TASK PROMPT ->
Copy the records from the line containing "This screenshot has width=1322, height=832." through the line containing "The height and", requests included. Multiply every coordinate in the answers by 0.65 and round to whole numbers, with halves rounded up, but leave the numbers in the requests unchanged.

DATA TO USE ->
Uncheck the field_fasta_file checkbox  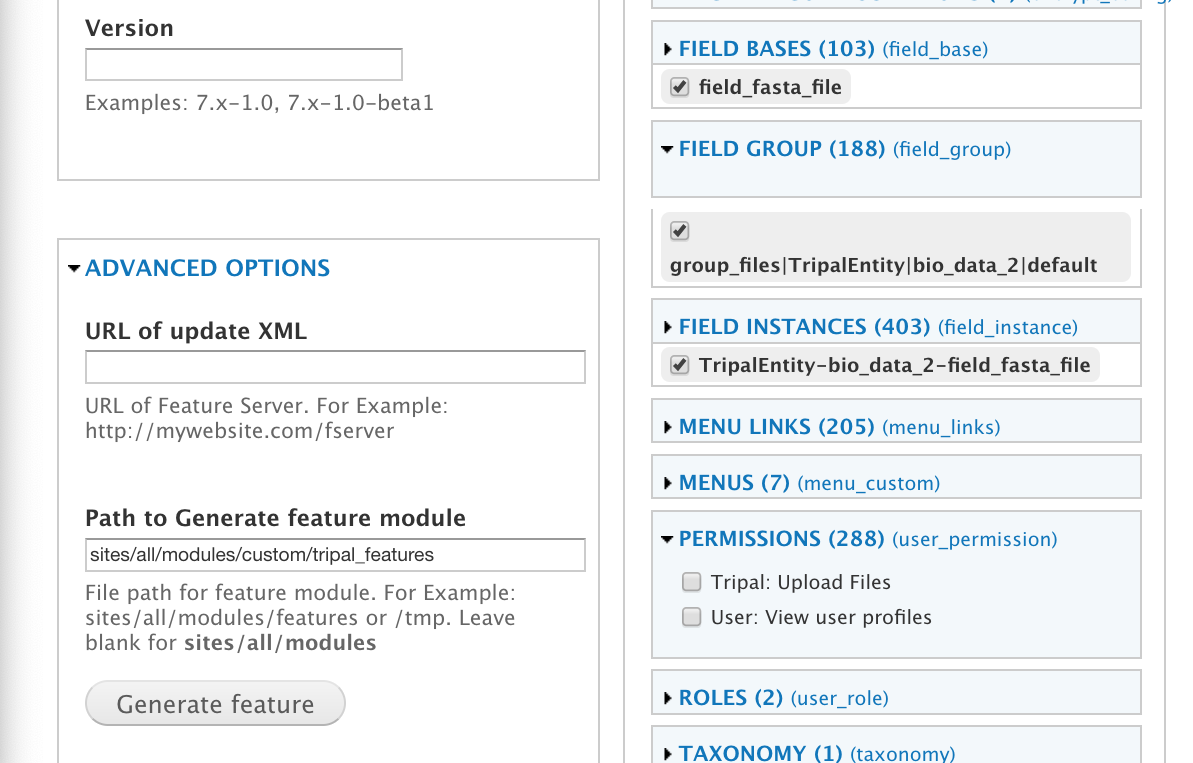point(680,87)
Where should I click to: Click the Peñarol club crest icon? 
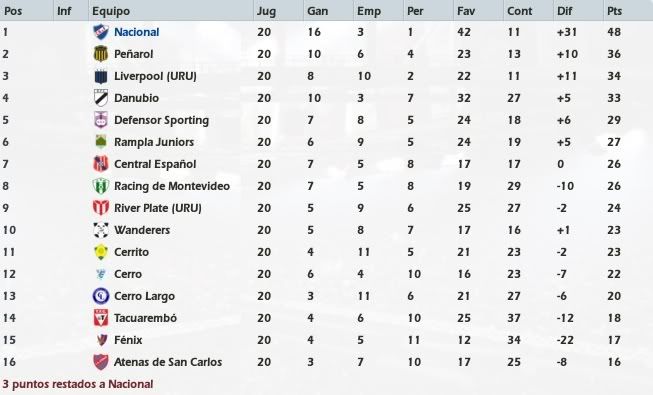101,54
* * *
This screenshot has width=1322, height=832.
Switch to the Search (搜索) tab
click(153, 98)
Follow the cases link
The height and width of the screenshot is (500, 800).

CORRECT RESPONSE ->
This screenshot has width=1322, height=832.
Switch to the Search (搜索) tab
click(99, 64)
Follow the cases link
The height and width of the screenshot is (500, 800).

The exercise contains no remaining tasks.